In Disney’s The Little Mermaid, Ariel’s voluminous and luscious hair would flow freely and gracefully around her as she glided through the water. Many girls were jealous and in awe of how Ariel kept her hair looking so immaculate. In reality, if you let your hair flow freely like that during a dive, you’ll surface with what can be best described as a bird’s nest on your head.

So if you’re a normal human being without mermaid hair or the power of Disney magic on your side, this article will provide some hair preservation tips for divers with long hair. With that said no head of hair is the same, and so your mileage may vary with some of these tips. Furthermore, this list is in no way comprehensive, however it’s meant to be a starting point that can lead to further research if you want.

Best Ways to Wear Long Hair When Scuba Diving

Note: When it comes to long hair tips for scuba diving, you can basically put the tips into two categories: moisture preservation and movement restriction.

Moisture Preservation

Like skin, hair needs to stay hydrated. Since saltwater is filled with copious amounts of salt, it actually extracts water from your hair. If you spend hours in seawater everyday, then you can expect: dry hair, split ends, knots. Basically, it’ll feel like your hair is made of straw. You will need to keep your hair moisturized to keep it healthy.

The main principle of moisture preservation is that hair absorbs the first liquid it comes into contact with. So if you moisturize your hair with something other than saltwater before heading out, then you can minimize the damage done to your hair.

Movement Restriction

You may be tempted to let your hair flow freely like Ariel, but for many girls, movement leads to trouble. The second way to preserve your hair is to keep your hair locked in place while scuba diving.
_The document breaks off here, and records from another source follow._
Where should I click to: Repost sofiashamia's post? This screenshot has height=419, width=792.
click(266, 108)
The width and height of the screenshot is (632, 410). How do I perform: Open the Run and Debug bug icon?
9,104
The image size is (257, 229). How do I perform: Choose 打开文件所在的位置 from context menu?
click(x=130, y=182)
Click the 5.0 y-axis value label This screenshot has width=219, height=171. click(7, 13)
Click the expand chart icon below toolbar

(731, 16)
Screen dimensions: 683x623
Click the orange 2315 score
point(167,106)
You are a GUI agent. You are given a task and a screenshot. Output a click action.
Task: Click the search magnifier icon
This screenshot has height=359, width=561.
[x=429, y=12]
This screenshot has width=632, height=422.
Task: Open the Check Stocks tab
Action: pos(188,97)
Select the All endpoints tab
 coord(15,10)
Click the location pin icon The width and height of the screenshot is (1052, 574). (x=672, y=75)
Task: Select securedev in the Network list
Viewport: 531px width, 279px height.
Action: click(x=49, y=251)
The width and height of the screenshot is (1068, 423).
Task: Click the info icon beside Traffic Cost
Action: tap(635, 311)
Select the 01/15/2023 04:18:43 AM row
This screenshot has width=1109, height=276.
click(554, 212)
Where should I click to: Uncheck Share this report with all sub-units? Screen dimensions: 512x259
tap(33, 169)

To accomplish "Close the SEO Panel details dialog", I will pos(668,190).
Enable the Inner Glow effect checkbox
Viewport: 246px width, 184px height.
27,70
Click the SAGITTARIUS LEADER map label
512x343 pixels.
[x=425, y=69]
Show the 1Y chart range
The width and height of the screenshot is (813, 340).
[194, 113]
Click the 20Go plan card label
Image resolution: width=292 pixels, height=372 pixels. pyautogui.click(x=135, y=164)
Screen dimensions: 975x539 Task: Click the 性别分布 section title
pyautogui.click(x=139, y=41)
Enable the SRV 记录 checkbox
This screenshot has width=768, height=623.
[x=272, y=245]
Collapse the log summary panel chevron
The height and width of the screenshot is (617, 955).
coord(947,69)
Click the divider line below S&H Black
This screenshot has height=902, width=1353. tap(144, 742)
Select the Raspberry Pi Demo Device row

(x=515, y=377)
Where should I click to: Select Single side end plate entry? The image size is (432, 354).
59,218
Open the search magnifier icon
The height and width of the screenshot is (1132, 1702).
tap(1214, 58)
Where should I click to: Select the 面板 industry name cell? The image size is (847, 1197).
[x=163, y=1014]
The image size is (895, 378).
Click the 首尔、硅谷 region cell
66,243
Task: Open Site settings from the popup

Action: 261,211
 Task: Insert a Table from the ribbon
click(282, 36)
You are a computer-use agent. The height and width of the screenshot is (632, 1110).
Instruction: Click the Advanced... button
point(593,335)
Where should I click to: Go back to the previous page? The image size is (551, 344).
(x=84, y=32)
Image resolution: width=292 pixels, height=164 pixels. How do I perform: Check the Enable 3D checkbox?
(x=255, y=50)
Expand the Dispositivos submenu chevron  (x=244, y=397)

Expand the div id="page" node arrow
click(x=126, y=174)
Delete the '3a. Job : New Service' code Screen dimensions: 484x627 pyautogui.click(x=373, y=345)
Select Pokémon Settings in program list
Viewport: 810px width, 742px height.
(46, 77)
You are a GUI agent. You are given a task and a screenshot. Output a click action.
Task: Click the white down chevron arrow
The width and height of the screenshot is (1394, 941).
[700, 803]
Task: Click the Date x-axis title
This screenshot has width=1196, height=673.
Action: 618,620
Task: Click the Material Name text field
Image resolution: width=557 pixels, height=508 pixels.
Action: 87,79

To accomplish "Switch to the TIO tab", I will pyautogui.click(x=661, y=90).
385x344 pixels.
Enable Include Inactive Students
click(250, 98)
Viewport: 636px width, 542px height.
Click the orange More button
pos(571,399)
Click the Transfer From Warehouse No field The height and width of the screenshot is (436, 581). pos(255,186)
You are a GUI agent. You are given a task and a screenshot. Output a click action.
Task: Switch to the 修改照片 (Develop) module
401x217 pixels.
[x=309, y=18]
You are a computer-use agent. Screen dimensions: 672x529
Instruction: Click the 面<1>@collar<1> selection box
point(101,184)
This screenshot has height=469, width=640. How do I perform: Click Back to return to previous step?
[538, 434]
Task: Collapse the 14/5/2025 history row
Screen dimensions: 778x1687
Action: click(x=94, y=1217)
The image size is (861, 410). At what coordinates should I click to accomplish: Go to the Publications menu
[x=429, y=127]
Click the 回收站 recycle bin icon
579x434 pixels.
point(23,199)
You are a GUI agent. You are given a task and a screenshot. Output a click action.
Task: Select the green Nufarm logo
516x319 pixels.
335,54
Even if you hydrate your hair, if it’s not held down, then you’ll surface with a tangled mess of hair that can only be dealt with using a pair of scissors. Not ideal. 

In the next section, we’ll go over the most common ways to deal with long hair while scuba diving.

Moisture Preservation Tips

Coconut Oil

Oil is a water repellant, so you can apply some coconut oil into your hair before entering the water to keep saltwater from getting absorbed. With that said, coconut oil is not effective for every hair type. Experts have found that in some cases it can dry out your hair and make it even more brittle than before. So before you go loco for some coco(nut) oil, do a test run above the surface first.

Hair Conditioner

Using hair conditioners can apply a similar barrier around your locks as coconut oil, but it won’t make it as heavy. When using hair conditioner, we highly recommend using a reef-safe conditioner such as this one. For the same reason why you should use reef-safe sunscreen, we should not be using products that are destroying the reef if there are better alternatives available.

When using hair conditioner, you may have to apply it more often. We found that after just one dive, all of the conditioner had been rinsed off. So if you’re doing multiple dives in a day, you should reapply the conditioner before each dive. It may sound annoying, but unless you want to see bleached coral everywhere you dive, then it’s a small sacrifice to make.


No hair care products on hand? Or maybe you just aren’t a fan of applying so much hair product just to go for a dive. At the very least, you should rinse your hair with freshwater (thereby saturing it) before heading into the water works wonders. Diving is complicated enough as it is, so let’s keep things simple when it comes to hair prep. 


rinse hair with freshwater

How do you take care of your hair after a diving session? The most important step to prevent it from cracking is to rinse with fresh water immediately after a dive. As soon as you doff all your dive gear, your priority should be to moisturize your face and hair with as much freshwater as possible.

Note: try not to use drinking water as your source of freshwater. Not all divers prioritize hair care as much as you do, and unless you’re using your own water, they may find it to be wasteful. With that said, most dive operations should have additional freshwater for boat cleaning, etc., that they’ll let guests use as well. When diving from shore, just hop into the nearest shower.

Movement Restriction Tips


Headbands are useful for two reasons: 1) it protects your forehead from getting sunburned, and 2) it keeps those pesky shorter hairs near your face away from your mask. If you’ve ever had problems with your mask getting a tight seal because strands of hair keep getting in the way, then a headband will be your best friend.

Dive Hood

If you want something a bit more heavy-duty than a headband, a dive hood will not only do an even better job at securing your hair, but it also will keep your head warm. As much as 60% of your body heat is lost through your head. 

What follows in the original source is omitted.